But in the end, the Serbs also helped bury the Austro-Hungarian and the German empires when those turn of the century hopeful "World Masters" tried to put them on a short leash. And they snubbed Hitler in 1941, at the time when the entire world was quaking in its boots before the renewed German might.

Nor was such an intestinal fortitude cheap. The Serbs paid dearly for their stubborn devotion to freedom. More than a million of them perished in World War II alone, most in today’s Bosnia and Croatia.

History teaches us, therefore, that the Serbian territories in the Balkans have been a graveyard of empires.

I only mention these historical facts to illustrate the high risks which our New World Order architects took when they chose to back a nation like that into a corner.
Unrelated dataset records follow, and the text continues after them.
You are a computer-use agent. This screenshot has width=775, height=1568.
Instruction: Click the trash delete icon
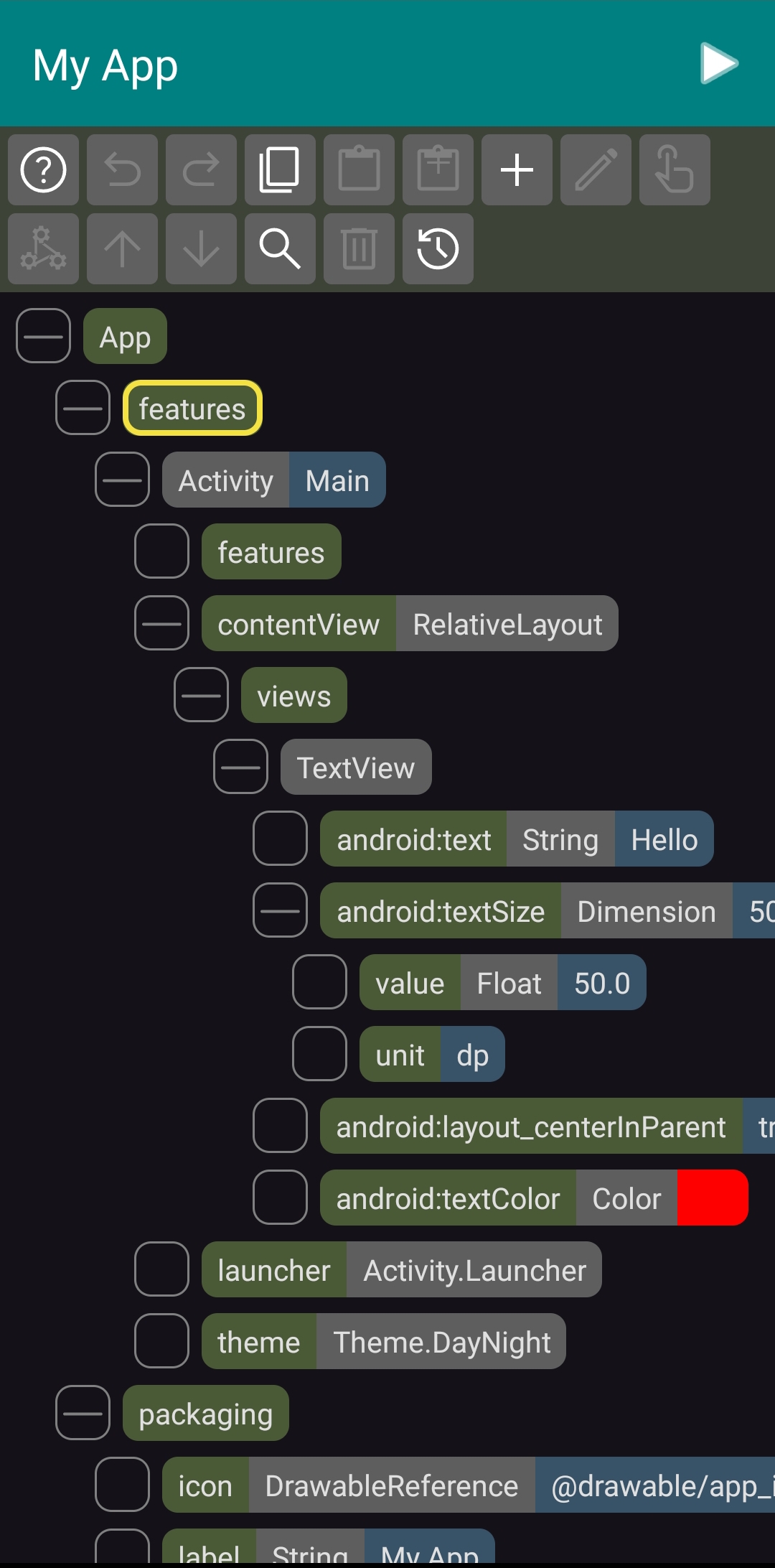coord(359,249)
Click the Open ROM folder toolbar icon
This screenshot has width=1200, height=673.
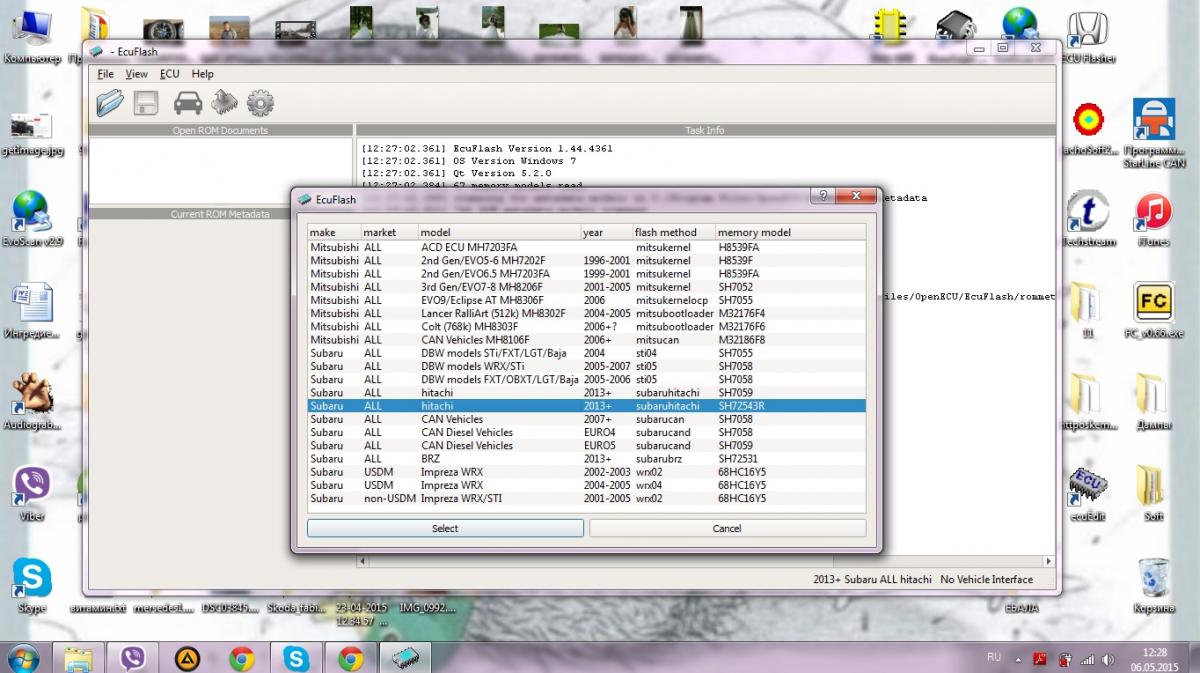pos(110,102)
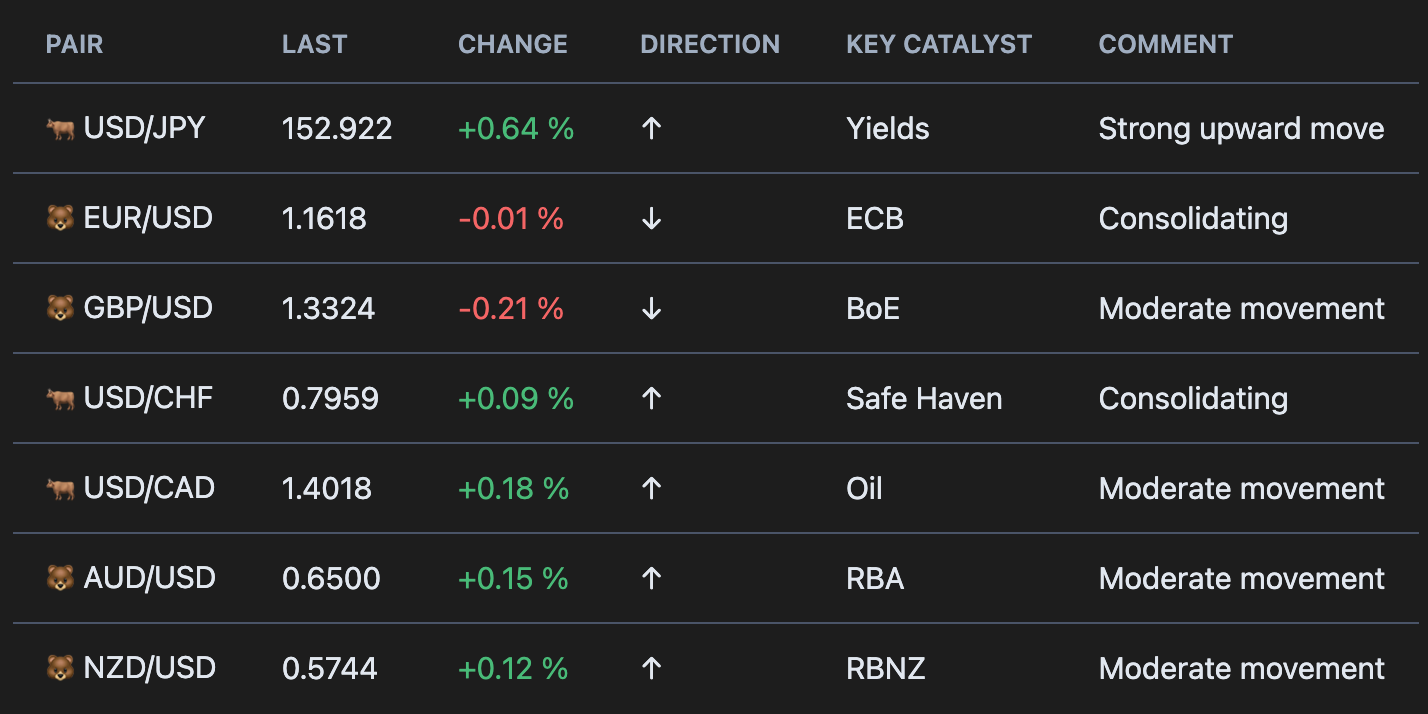Click the Safe Haven catalyst cell
This screenshot has width=1428, height=714.
point(924,399)
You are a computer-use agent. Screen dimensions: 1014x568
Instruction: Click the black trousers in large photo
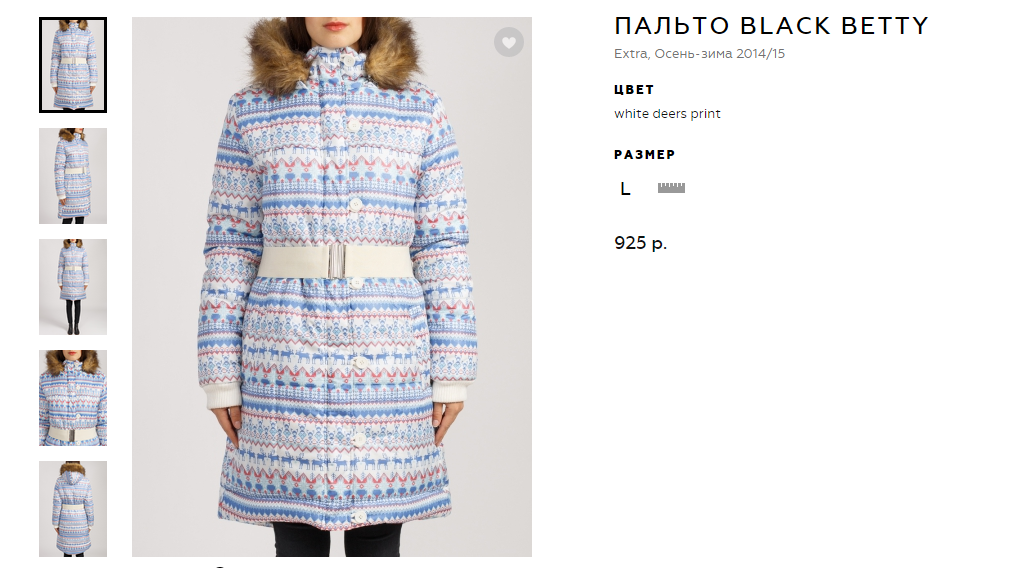click(336, 539)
I wonder if "Clinton et. al." - at all considered what it would be like if the Bosnian and the Krajina Serbs finally decided to fight back - no holds barred?

To begin with, they could take many UNPROFOR soldiers as hostages in a matter of days. And they could kill others who choose to resist. Once the Western Serbs realize that this is not a fair fight; that their real enemies aren’t the Muslims or the Croats, but the U.S. and Germany (hiding behind the U.N. cloak); there is no telling what damage they could cause. If dying is in the cards, they may reason, why not die fighting like a man rather than slowly bleed to death like a stuck pig?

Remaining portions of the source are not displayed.